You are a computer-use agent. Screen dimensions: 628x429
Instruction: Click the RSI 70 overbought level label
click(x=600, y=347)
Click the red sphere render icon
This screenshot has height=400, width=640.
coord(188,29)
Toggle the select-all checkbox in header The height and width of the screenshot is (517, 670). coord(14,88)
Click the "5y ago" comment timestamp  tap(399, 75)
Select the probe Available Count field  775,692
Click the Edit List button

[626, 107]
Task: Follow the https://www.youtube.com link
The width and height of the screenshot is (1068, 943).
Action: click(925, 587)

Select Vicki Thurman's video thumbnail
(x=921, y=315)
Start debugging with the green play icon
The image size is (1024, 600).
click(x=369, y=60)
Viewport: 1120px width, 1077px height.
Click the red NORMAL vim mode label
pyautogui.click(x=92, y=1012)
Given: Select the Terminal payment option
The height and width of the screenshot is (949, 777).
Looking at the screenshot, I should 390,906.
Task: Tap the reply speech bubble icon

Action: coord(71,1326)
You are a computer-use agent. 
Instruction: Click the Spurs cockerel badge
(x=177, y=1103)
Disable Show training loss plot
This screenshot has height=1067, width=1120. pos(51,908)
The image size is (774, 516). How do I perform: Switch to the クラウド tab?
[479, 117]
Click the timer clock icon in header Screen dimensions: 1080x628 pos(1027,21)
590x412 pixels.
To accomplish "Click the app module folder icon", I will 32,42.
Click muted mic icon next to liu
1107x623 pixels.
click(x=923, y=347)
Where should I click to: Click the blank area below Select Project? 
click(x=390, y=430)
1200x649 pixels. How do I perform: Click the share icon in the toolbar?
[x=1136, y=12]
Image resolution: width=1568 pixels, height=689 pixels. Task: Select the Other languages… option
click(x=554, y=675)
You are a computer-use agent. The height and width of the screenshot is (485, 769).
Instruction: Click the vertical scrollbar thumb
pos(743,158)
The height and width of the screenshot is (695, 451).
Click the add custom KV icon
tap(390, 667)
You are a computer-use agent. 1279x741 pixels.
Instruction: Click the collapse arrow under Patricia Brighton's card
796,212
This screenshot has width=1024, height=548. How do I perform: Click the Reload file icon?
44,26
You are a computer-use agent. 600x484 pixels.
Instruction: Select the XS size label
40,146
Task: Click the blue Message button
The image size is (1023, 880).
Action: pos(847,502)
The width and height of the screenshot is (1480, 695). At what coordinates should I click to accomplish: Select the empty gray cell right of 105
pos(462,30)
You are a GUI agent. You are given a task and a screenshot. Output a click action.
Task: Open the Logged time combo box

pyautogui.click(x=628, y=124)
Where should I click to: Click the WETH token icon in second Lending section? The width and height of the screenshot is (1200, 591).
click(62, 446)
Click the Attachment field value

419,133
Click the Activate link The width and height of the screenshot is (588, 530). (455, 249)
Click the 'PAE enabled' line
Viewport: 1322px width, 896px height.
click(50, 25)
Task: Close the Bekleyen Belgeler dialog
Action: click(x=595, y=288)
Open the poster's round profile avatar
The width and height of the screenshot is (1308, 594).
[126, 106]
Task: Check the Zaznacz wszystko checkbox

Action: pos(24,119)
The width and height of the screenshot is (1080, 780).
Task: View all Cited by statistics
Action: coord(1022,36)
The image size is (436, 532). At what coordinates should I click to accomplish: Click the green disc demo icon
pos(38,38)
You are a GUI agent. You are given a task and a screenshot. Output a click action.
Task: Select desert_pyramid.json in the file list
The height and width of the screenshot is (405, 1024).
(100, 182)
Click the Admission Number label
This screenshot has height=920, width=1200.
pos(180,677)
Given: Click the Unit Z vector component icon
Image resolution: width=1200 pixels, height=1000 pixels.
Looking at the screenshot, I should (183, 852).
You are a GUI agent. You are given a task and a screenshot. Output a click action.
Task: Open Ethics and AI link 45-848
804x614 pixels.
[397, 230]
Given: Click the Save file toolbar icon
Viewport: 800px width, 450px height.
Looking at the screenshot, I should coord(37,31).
▬▬▬▬▬▬▬▬▬▬
Exercise details = Check each line above for the word "header" and give the number of lines that have it, nothing else.

Exercise solution = 2